= Aim of the exercise =
Nothing but the lines from the one with "Toggle the blue" through the last line of the entries below should appear in the copy, please, and no pictures.
[[ Listed records, beginning ]]
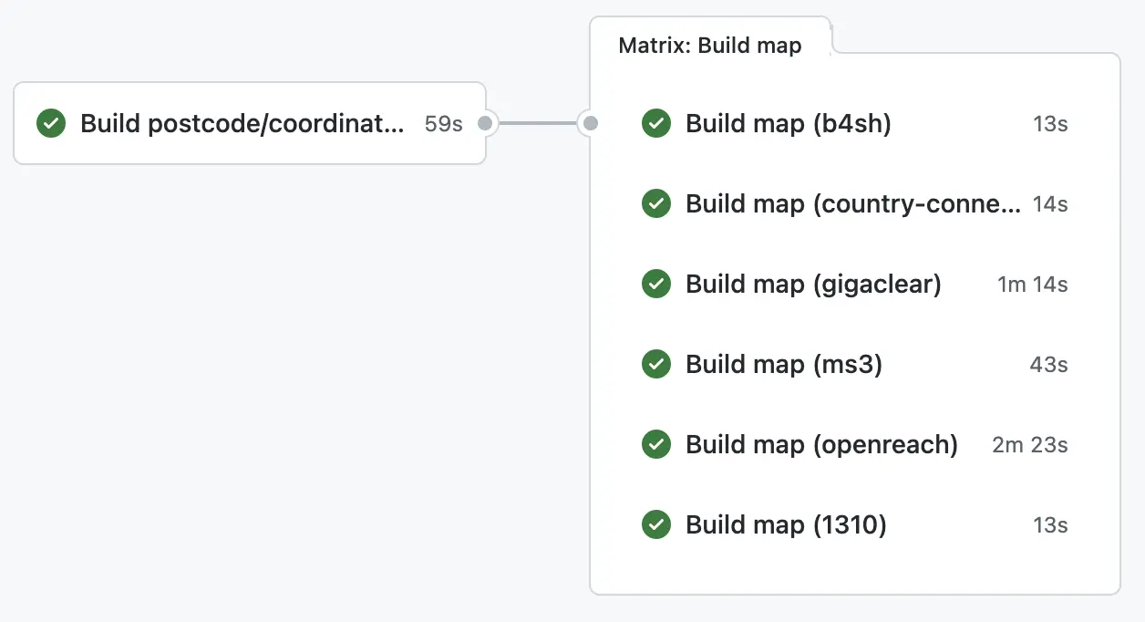
Task: Select the Build map (1310) job
Action: pos(786,524)
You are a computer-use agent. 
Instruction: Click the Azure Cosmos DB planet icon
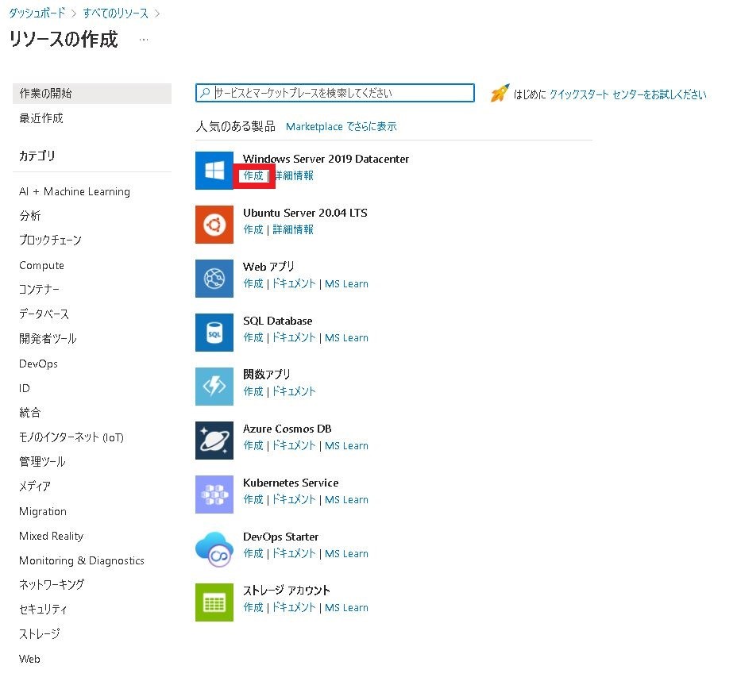click(214, 440)

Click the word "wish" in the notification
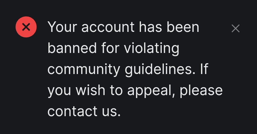(90, 90)
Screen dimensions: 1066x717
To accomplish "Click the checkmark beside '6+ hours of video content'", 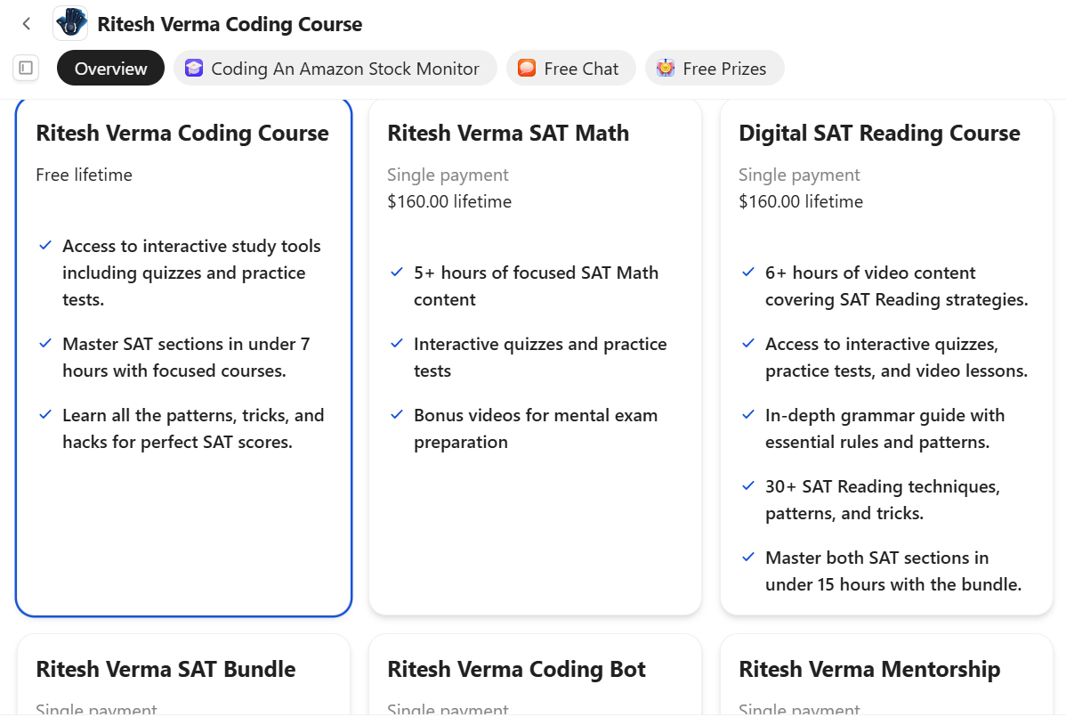I will (x=747, y=272).
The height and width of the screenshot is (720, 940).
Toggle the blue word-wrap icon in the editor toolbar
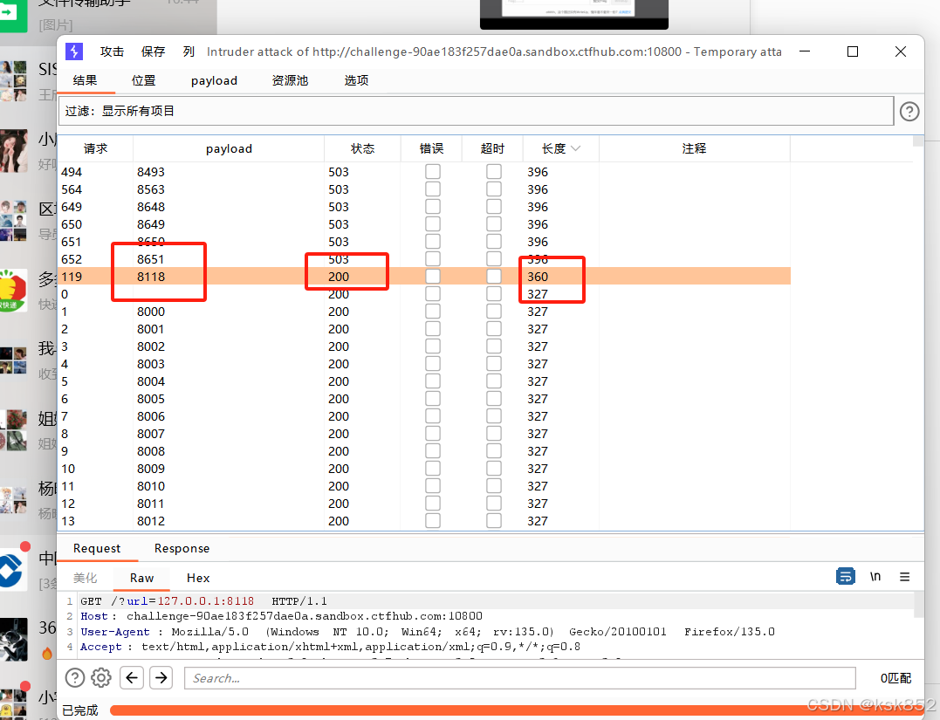845,577
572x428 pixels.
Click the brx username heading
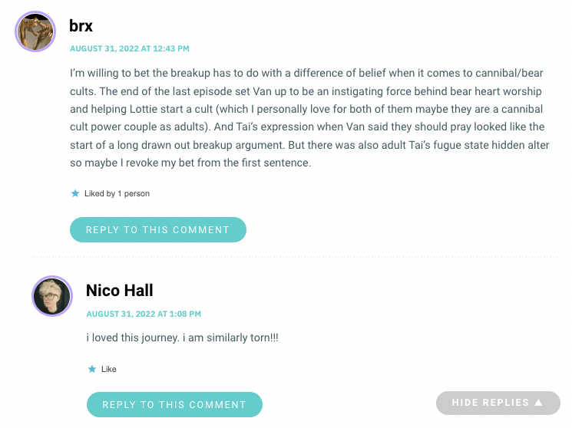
[[ Listed records, end ]]
= Solution to this task =
Toggle the blue word-wrap icon in the editor toolbar
845,577
572x428 pixels.
Click the brx username heading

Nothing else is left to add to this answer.